By now you probably have a pretty good idea of how much money you have to spend on your boat. But do you know how you will need to spend it? The price of the boat is just the first expense. Insurance, storage, maintenance are all factors that must be considered when tallying the total cost of owning a boat.
Insurance is the first of those factors that we will consider. Because insurance is a subject best left to experts, I have consulted with several. They have offered good, comprehensive information, which you can read over. Yes, it is that important to fully understand the cost, requirements, and coverage of insurance before you buy.
BoatU.S. – Boat Owners Association of The United States – is the nation’s leading advocate for recreational boaters and provides its 625,000 members with a wide array of consumer services including a marine insurance program that insures over 240,000 vessels. Their Consumer Protection Bureau offers an extensive range of articles on a variety of topics of interest to boaters. In this month’s “Ask an expert …” Scott Croft offers his tips for buying insurance.
Getting A Handle On Boat Insurance: Five Buying Tips
The issue of boat insurance can be complicated, and understanding it can be confusing. But the smart boater can make the right insurance choice with these “Top Five Tips for Buying Boat Insurance” from BoatU.S., the United States’ largest recreational boat owners association:
#5 Know thy insurer
Boat insurance can be “added on” to a homeowner’s policy, purchased from an independent insurance agent, or bought directly from a marine insurance specialist. Buying a policy through a reputable agent or directly from a marine insurance specialist is the best way to go. “Adding on” to your homeowner’s policy may be convenient, but homeowner’s policies often limit or don’t adequately provide some marine related coverage – like salvage or wreck removal. If you have to make a claim, you will appreciate a company that knows more about boats than homes.
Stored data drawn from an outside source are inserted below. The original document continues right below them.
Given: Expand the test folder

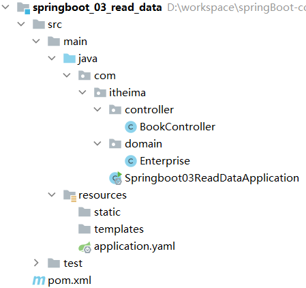Looking at the screenshot, I should 36,263.
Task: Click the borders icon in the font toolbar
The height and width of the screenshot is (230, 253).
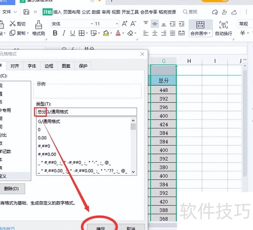Action: pyautogui.click(x=82, y=33)
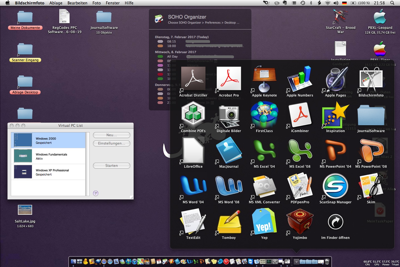Open Acrobat Distiller from the stack
This screenshot has height=267, width=400.
193,80
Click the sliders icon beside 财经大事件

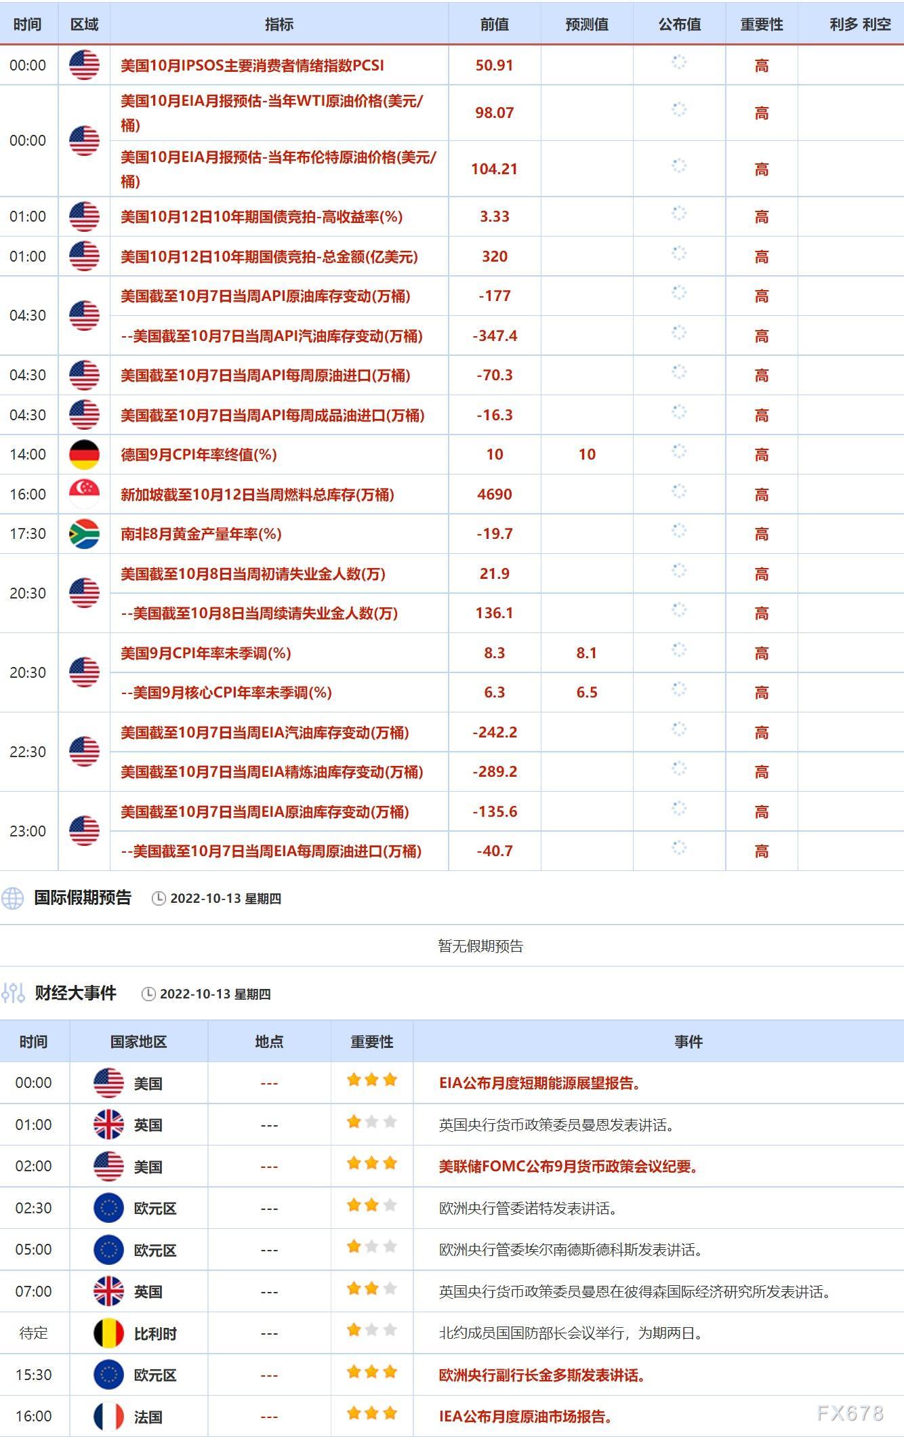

Ask experienced boating friends for their insurance recommendations and check on the insurance carrier – the company that will actually be providing your coverage. A.M. Best ratings are the industry’s benchmark for assessing an insurer’s financial strength; look for an “A” rating (excellent) or better. State insurance regulatory agencies are also a good reference and can be found online.
#4 Agreed Value vs. Actual Cash Value: These are the two main choices for boat insurance and depreciation is what sets them apart.
An “agreed value” policy costs more up front but it potentially pays more – it will cover the stated value of the policy in the event of a total loss. For example, a total loss on a $50,000 agreed value policy would pay you $50,000. More importantly, with a partial loss an agreed value policy replaces damaged boating equipment on a “new for old” basis with no depreciation. Hence, a claim for a stolen four-year-old GPS would get you a new, comparable replacement GPS. Some repairs, however, are subject to depreciation, such as paint, canvas and aging machinery.
“Actual Cash Value” policies cost less but only pay up to the actual cash value at the time the boat or property was lost – depreciation is factored in on all losses. Actual Cash Value policies are better suited to less expensive boats or to situations where you are more concerned with liability protection and defense against lawsuits than you are with boat damage.
#3 Know the salvage truth
If the worst happens and your boat needs to be salvaged, you want to ensure that your policy covers salvage costs up to 100% of your boat’s insured value. If it covers anything less, you could end up paying salvage costs out of your own pocket. Unfortunately many homeowners and some marine insurer policies limit salvage coverage to a percentage of the boat’s total value.
For example, if you have chosen a $50,000 “agreed value” policy, you want salvage coverage up to the same amount as the boat’s agreed value – $50,000. You should not have to subtract these “salvage” dollars, or the policy’s deductible, from the total amount available to fix the damage. An actual cash value policy should have the same, with the dollar salvage limit being equal to, but separate from, the actual value of the vessel.
Some policies also have “hurricane deductibles” – a significantly higher deductible for damage to your boat caused by a hurricane. Be sure that this dollar amount is acceptable to you.
#2 Understand the language
Don’t treat boat insurance like other insurance. Make sure you understand exactly what is covered as well as what isn’t covered. If the policy doesn’t make sense, ask for an explanation in laymen’s terms. [JSW’s note: Don’t sign anything until you understand it all. If they won’t explain, walk away.]
#1 One size doesn’t fit all
A bass boater may need fishing gear and tournament coverage. If you’re in the hurricane belt, hurricane haul-out coverage makes the decision to safely store your boat ashore that much easier as a storm approaches. If you have a fuel tank aboard, you should be concerned about fuel spill containment and clean-up coverage along with 24-hour assistance to get it done immediately, especially in light of today’s environmental protection laws. A good insurer will tailor your coverage to fit your needs, so there will be no surprises if the unexpected happens.